Given that the Rose Hill thrives as a people place we do wonder what the impact of lockdown has been and what the future holds. The owners admit that from the outset the situation has been daunting with no regulars coming through the doors and income streams “drying up overnight”. But the team has used the time to take stock and re-evaluate.
Kas and Jules explained: “It’s been an opportunity for us to concentrate on some of the activities we’ve always wanted to do but not had the time. We decided to shift our focus from audiences and gigs towards artists, residencies and the creation of new work, looking to arts funding to help support us… Each month we invite a different ‘associate artist’ to come in and use the venue and recording studios to develop a project. These artist residencies are to create something new in the space and then share it with our audiences online (or in the space where possible), with potential new material offered up to our record label for release.”
‘Raising the Spirits’, which developed from the new approach, shows that this could be a shift in the right direction for the Rose Hill.
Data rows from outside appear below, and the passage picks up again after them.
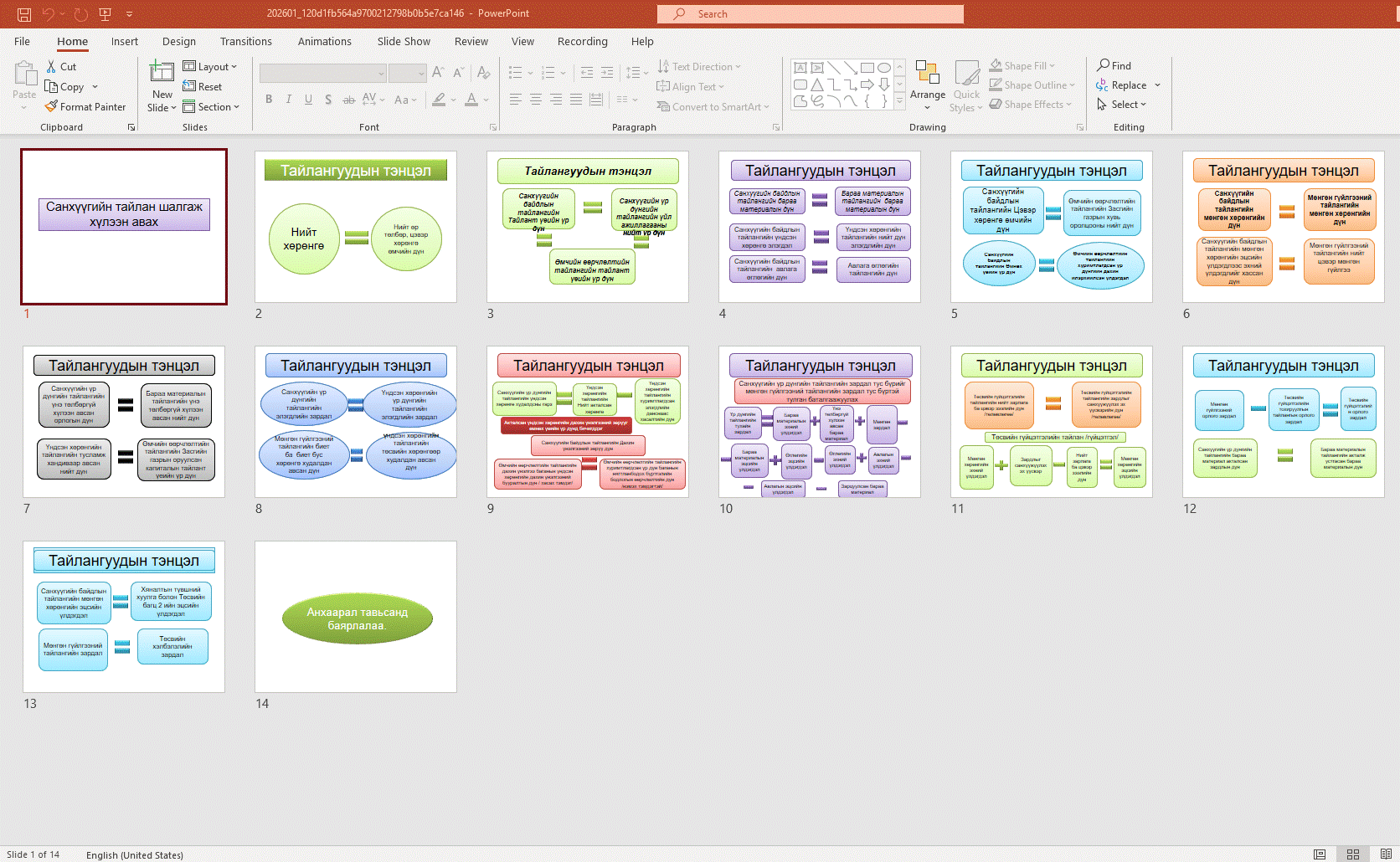This screenshot has height=862, width=1400.
Task: Click the Find magnifier icon
Action: [1104, 66]
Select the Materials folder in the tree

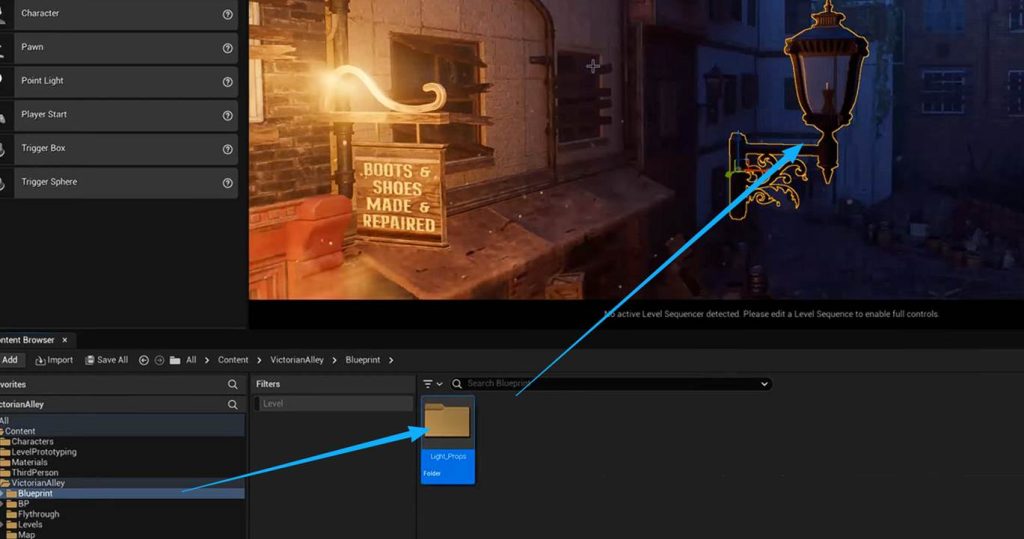tap(29, 462)
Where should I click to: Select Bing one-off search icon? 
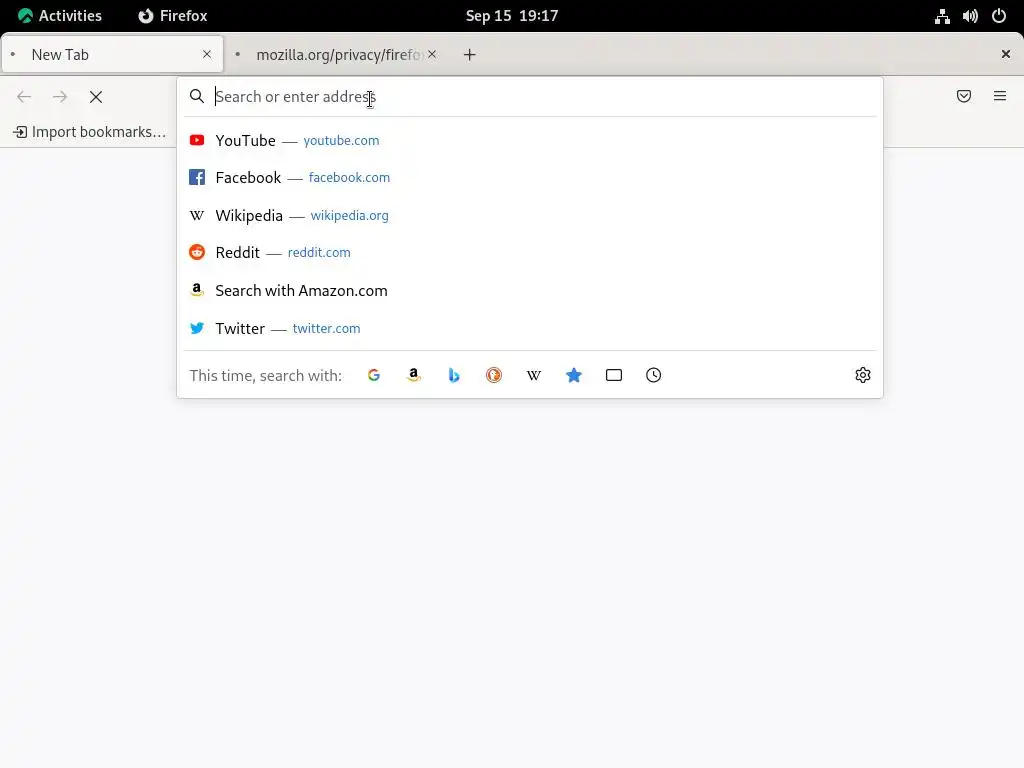click(454, 375)
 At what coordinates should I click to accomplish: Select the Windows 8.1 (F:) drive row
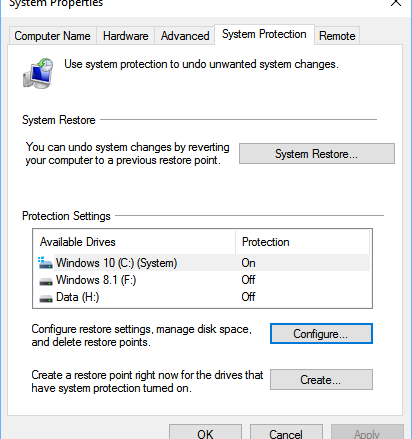(203, 280)
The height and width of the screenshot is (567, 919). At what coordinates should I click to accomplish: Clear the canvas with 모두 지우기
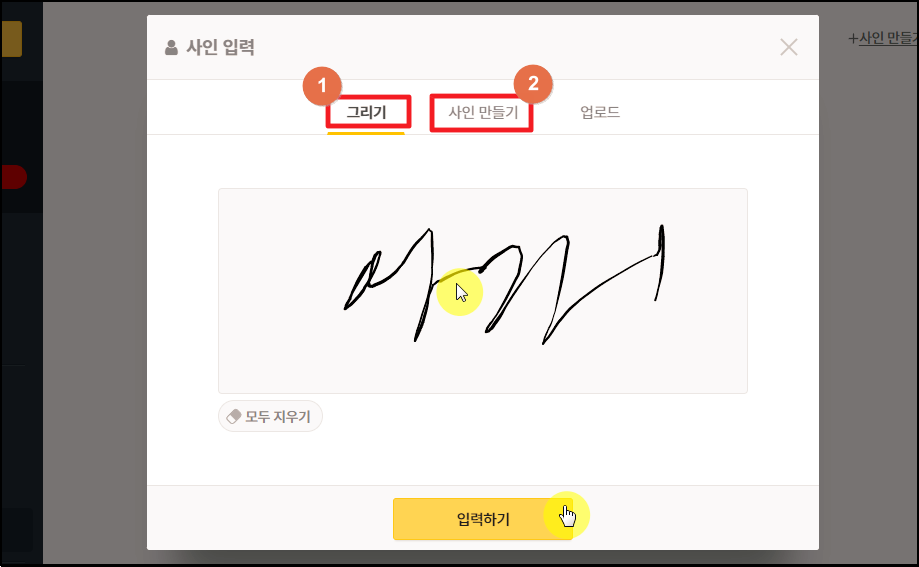[x=270, y=416]
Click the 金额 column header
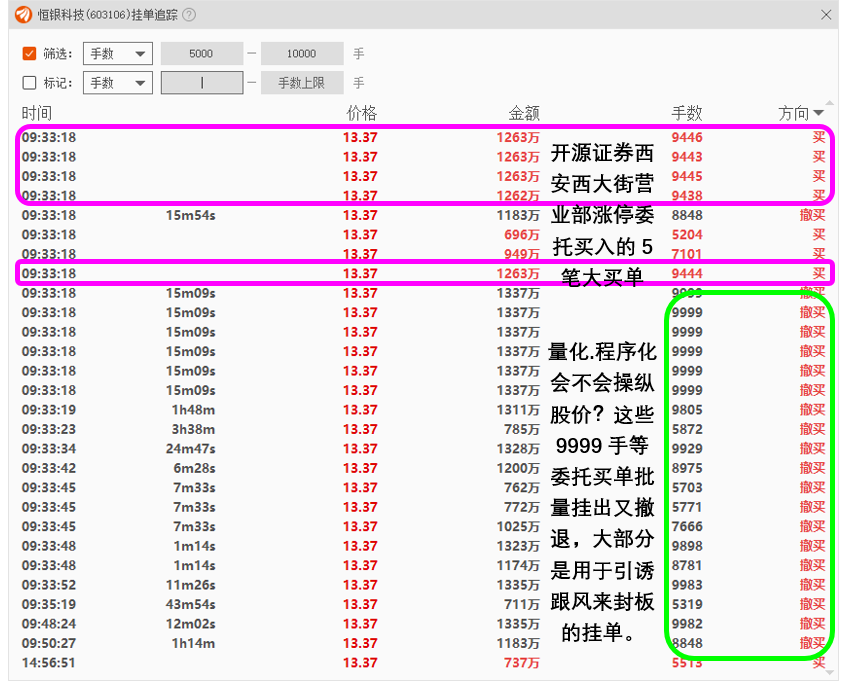Screen dimensions: 850x692 coord(524,114)
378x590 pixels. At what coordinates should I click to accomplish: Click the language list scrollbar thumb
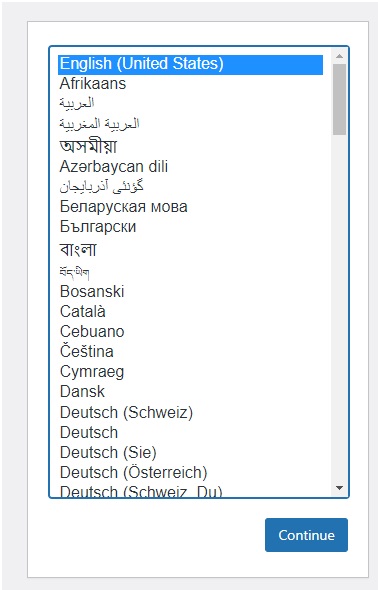click(339, 99)
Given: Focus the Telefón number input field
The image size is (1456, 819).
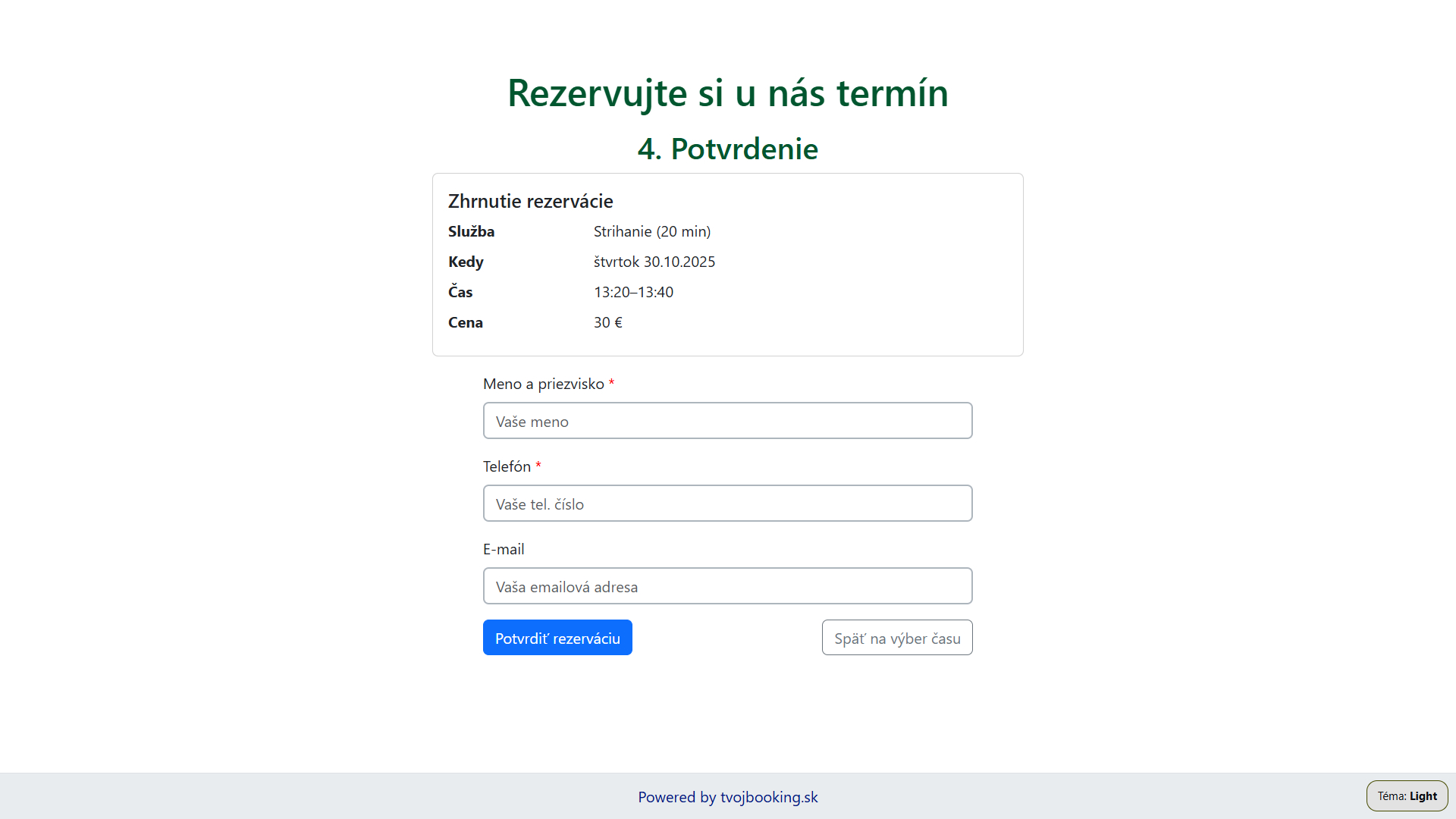Looking at the screenshot, I should (727, 504).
However, the team have also been busy with other projects: transforming the posterboard outside the venue into the ‘Three-by-Three Gallery’; building up content for the record label and YouTube channel including a series of ‘Live at the Rose Hill’ compilations, selected from various gigs over the years; and launching what Kas intriguingly describes as “a new online channel called Channel 0 hosting performances and artistic content in a house party format using Zoom”.
But despite all the innovation and positivity the team is remaining realistic in the face of such uncertainty: “To be honest I can’t see us opening fully until summer next year. I imagine that in the meantime we will have a dual focus where we run both as an arts centre and as a venue of sorts. We will continue artist development, host residencies, make full use of all our facilities AND put on shows, workshops and events. The events may have to be super small capacity and we would sell the other tickets online to make enough money to cover band fees, etc”.
Of course, a lot will depend on the financial support venues like the Rose Hill can secure. It seems the much hyped £1.37 billion handout from the government didn’t trickle down that readily to the cultural grassroots, so Kas and Jules are focusing on Arts Council applications to “keep the financial dogs at bay”. It’s also up to punters to do more than just wait for the lights to come on. The people at the Rose Hill want us to sign those petitions for more subsidies and to support the Music Venue Trust campaigns.
But above all Kas and Jules say that small venues and local scenes need people to stay connected and not walk away: “Stay in touch with what your favourite venues are up to, if there’s an online show please pay for tickets to help make it happen. If venues are fundraising then contribute and help spread the word where possible. If there is an event happening that you can safely attend, then please do.”
Back in the 70s the blues rock performance poet Pete Brown reckoned “Things may come and things may go, but the art school dance goes on forever.” The time has come to make sure that it does.